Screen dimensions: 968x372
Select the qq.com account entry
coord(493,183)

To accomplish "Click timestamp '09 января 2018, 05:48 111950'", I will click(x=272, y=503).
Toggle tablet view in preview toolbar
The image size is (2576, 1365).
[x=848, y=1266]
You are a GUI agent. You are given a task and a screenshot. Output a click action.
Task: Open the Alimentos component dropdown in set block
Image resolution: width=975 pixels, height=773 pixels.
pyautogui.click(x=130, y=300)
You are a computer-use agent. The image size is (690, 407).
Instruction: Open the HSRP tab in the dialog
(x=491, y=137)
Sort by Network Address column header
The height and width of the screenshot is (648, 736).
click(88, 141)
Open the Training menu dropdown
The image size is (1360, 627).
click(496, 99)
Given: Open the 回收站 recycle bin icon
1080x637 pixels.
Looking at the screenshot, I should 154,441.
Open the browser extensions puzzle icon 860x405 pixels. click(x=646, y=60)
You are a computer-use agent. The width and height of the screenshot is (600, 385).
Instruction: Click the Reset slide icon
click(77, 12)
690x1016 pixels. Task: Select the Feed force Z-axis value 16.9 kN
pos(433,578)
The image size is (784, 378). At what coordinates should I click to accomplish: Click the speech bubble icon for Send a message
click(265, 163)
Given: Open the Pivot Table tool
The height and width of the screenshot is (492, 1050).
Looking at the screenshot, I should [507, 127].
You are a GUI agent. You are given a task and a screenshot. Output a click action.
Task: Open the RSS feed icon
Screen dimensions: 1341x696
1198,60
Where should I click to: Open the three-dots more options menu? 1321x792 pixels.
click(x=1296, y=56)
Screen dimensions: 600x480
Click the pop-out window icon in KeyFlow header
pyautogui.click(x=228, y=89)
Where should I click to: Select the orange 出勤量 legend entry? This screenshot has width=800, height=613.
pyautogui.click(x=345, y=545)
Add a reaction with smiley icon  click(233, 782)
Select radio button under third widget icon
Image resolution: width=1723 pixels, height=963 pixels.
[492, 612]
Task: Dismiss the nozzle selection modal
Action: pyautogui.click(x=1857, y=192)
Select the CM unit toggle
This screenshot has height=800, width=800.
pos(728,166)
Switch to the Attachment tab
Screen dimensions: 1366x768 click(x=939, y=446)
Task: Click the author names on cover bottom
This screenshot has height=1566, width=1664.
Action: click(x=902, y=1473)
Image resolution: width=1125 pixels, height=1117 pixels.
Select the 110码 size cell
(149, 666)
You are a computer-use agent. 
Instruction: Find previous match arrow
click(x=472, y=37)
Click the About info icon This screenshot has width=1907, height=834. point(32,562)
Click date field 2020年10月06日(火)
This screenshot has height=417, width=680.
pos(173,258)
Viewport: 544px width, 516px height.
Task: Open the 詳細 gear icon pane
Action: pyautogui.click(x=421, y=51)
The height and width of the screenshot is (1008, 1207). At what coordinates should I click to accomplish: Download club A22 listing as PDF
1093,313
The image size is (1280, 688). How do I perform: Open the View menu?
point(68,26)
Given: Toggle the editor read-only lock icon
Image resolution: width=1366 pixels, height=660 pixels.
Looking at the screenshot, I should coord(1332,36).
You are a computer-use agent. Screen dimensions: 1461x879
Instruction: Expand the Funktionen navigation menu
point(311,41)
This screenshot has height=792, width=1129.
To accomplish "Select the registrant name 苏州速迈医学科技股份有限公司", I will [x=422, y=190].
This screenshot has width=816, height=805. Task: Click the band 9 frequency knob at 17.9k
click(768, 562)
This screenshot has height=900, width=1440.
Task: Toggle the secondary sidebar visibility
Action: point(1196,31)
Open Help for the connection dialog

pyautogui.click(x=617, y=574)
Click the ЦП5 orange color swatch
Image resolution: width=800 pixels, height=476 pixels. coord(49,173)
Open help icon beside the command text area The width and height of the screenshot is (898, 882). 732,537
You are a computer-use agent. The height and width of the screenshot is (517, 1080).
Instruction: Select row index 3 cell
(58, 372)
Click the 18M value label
========================================
Set down each record verbatim.

Exercise result
Screen dimensions: 968x372
Select the qq.com account entry
coord(493,183)

To accomplish "Click timestamp '09 января 2018, 05:48 111950'", I will click(x=272, y=503).
Toggle tablet view in preview toolbar
The image size is (2576, 1365).
[x=848, y=1266]
You are a GUI agent. You are given a task and a screenshot. Output a click action.
Task: Open the Alimentos component dropdown in set block
Image resolution: width=975 pixels, height=773 pixels.
pyautogui.click(x=130, y=300)
You are a computer-use agent. The image size is (690, 407).
Instruction: Open the HSRP tab in the dialog
(x=491, y=137)
Sort by Network Address column header
The height and width of the screenshot is (648, 736).
click(88, 141)
Open the Training menu dropdown
The image size is (1360, 627).
click(496, 99)
Given: Open the 回收站 recycle bin icon
1080x637 pixels.
Looking at the screenshot, I should 154,441.
Open the browser extensions puzzle icon 860x405 pixels. click(x=646, y=60)
You are a computer-use agent. The width and height of the screenshot is (600, 385).
Instruction: Click the Reset slide icon
click(77, 12)
690x1016 pixels. Task: Select the Feed force Z-axis value 16.9 kN
pos(433,578)
The image size is (784, 378). At what coordinates should I click to accomplish: Click the speech bubble icon for Send a message
click(265, 163)
Given: Open the Pivot Table tool
The height and width of the screenshot is (492, 1050).
Looking at the screenshot, I should [507, 127].
You are a GUI agent. You are given a task and a screenshot. Output a click action.
Task: Open the RSS feed icon
Screen dimensions: 1341x696
1198,60
Where should I click to: Open the three-dots more options menu? 1321x792 pixels.
click(x=1296, y=56)
Screen dimensions: 600x480
Click the pop-out window icon in KeyFlow header
pyautogui.click(x=228, y=89)
Where should I click to: Select the orange 出勤量 legend entry? This screenshot has width=800, height=613.
pyautogui.click(x=345, y=545)
Add a reaction with smiley icon  click(233, 782)
Select radio button under third widget icon
Image resolution: width=1723 pixels, height=963 pixels.
[492, 612]
Task: Dismiss the nozzle selection modal
Action: pyautogui.click(x=1857, y=192)
Select the CM unit toggle
This screenshot has height=800, width=800.
pos(728,166)
Switch to the Attachment tab
Screen dimensions: 1366x768 click(x=939, y=446)
Task: Click the author names on cover bottom
This screenshot has height=1566, width=1664.
Action: click(x=902, y=1473)
Image resolution: width=1125 pixels, height=1117 pixels.
Select the 110码 size cell
(149, 666)
You are a computer-use agent. 
Instruction: Find previous match arrow
click(x=472, y=37)
Click the About info icon This screenshot has width=1907, height=834. point(32,562)
Click date field 2020年10月06日(火)
This screenshot has height=417, width=680.
pos(173,258)
Viewport: 544px width, 516px height.
Task: Open the 詳細 gear icon pane
Action: pyautogui.click(x=421, y=51)
The height and width of the screenshot is (1008, 1207). At what coordinates should I click to accomplish: Download club A22 listing as PDF
1093,313
The image size is (1280, 688). How do I perform: Open the View menu?
point(68,26)
Given: Toggle the editor read-only lock icon
Image resolution: width=1366 pixels, height=660 pixels.
Looking at the screenshot, I should coord(1332,36).
You are a computer-use agent. Screen dimensions: 1461x879
Instruction: Expand the Funktionen navigation menu
point(311,41)
This screenshot has height=792, width=1129.
To accomplish "Select the registrant name 苏州速迈医学科技股份有限公司", I will [x=422, y=190].
This screenshot has width=816, height=805. Task: Click the band 9 frequency knob at 17.9k
click(768, 562)
This screenshot has height=900, width=1440.
Task: Toggle the secondary sidebar visibility
Action: point(1196,31)
Open Help for the connection dialog

pyautogui.click(x=617, y=574)
Click the ЦП5 orange color swatch
Image resolution: width=800 pixels, height=476 pixels. coord(49,173)
Open help icon beside the command text area The width and height of the screenshot is (898, 882). 732,537
You are a computer-use agent. The height and width of the screenshot is (517, 1080).
Instruction: Select row index 3 cell
(58, 372)
Click the 18M value label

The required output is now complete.